» **Aim of the exercise**:
The entries below contain a stretch that opens with the line containing "Günstige Aktien (341, 944)" and closes with the line containing "Portfolio (333, 1097)"; set down that stretch exactly, both ends included, and nothing else.

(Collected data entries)

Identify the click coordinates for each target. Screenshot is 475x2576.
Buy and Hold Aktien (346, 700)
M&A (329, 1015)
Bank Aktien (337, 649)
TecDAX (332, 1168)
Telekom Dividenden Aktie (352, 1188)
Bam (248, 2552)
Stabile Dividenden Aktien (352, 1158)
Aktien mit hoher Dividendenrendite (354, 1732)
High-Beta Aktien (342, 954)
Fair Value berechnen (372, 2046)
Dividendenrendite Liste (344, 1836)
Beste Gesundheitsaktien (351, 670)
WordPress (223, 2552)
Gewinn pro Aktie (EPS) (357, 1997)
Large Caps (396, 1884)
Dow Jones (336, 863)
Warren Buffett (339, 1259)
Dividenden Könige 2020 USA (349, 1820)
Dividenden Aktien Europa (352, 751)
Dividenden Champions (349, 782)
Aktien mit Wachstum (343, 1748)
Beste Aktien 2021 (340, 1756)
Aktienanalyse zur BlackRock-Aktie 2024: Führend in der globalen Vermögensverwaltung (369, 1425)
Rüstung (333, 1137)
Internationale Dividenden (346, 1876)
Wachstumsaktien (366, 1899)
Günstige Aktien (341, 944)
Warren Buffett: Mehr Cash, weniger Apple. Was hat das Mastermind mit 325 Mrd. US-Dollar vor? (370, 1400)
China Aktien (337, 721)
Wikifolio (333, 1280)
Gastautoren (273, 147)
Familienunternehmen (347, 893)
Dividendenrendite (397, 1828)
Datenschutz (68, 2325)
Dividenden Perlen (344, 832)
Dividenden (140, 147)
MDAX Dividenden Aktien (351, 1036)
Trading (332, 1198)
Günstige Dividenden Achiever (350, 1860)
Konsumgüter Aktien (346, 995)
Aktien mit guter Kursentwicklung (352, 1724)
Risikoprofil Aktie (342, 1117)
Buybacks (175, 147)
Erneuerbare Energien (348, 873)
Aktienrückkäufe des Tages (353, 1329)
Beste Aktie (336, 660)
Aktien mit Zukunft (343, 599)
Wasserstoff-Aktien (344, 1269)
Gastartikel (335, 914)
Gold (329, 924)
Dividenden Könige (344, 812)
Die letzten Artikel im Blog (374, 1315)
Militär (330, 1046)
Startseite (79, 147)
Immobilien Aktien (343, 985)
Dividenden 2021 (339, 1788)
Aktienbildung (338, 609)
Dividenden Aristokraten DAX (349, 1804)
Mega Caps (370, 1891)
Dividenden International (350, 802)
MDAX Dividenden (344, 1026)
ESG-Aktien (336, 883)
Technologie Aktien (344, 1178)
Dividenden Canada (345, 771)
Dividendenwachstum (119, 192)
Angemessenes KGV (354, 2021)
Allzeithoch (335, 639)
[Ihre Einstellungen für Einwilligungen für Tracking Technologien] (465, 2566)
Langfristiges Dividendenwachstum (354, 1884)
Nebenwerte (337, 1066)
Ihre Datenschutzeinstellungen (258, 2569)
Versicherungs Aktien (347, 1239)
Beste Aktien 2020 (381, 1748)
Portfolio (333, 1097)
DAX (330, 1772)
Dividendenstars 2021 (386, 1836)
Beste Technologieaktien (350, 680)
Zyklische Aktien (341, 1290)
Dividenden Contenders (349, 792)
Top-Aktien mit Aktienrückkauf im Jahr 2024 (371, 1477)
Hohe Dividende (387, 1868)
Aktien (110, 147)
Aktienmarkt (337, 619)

» **Written response**:
Günstige Aktien (341, 944)
Warren Buffett: Mehr Cash, weniger Apple. Was hat das Mastermind mit 325 Mrd. US-Dollar vor? (370, 1400)
China Aktien (337, 721)
Wikifolio (333, 1280)
Gastautoren (273, 147)
Familienunternehmen (347, 893)
Dividendenrendite (397, 1828)
Datenschutz (68, 2325)
Dividenden Perlen (344, 832)
Dividenden (140, 147)
MDAX Dividenden Aktien (351, 1036)
Trading (332, 1198)
Günstige Dividenden Achiever (350, 1860)
Konsumgüter Aktien (346, 995)
Aktien mit guter Kursentwicklung (352, 1724)
Risikoprofil Aktie (342, 1117)
Buybacks (175, 147)
Erneuerbare Energien (348, 873)
Aktienrückkäufe des Tages (353, 1329)
Beste Aktie (336, 660)
Aktien mit Zukunft (343, 599)
Wasserstoff-Aktien (344, 1269)
Gastartikel (335, 914)
Gold (329, 924)
Dividenden Könige (344, 812)
Die letzten Artikel im Blog (374, 1315)
Militär (330, 1046)
Startseite (79, 147)
Immobilien Aktien (343, 985)
Dividenden 2021 (339, 1788)
Aktienbildung (338, 609)
Dividenden Aristokraten DAX (349, 1804)
Mega Caps (370, 1891)
Dividenden International (350, 802)
MDAX Dividenden (344, 1026)
ESG-Aktien (336, 883)
Technologie Aktien (344, 1178)
Dividenden Canada (345, 771)
Dividendenwachstum (119, 192)
Angemessenes KGV (354, 2021)
Allzeithoch (335, 639)
[Ihre Einstellungen für Einwilligungen für Tracking Technologien] (465, 2566)
Langfristiges Dividendenwachstum (354, 1884)
Nebenwerte (337, 1066)
Ihre Datenschutzeinstellungen (258, 2569)
Versicherungs Aktien (347, 1239)
Beste Aktien 2020 (381, 1748)
Portfolio (333, 1097)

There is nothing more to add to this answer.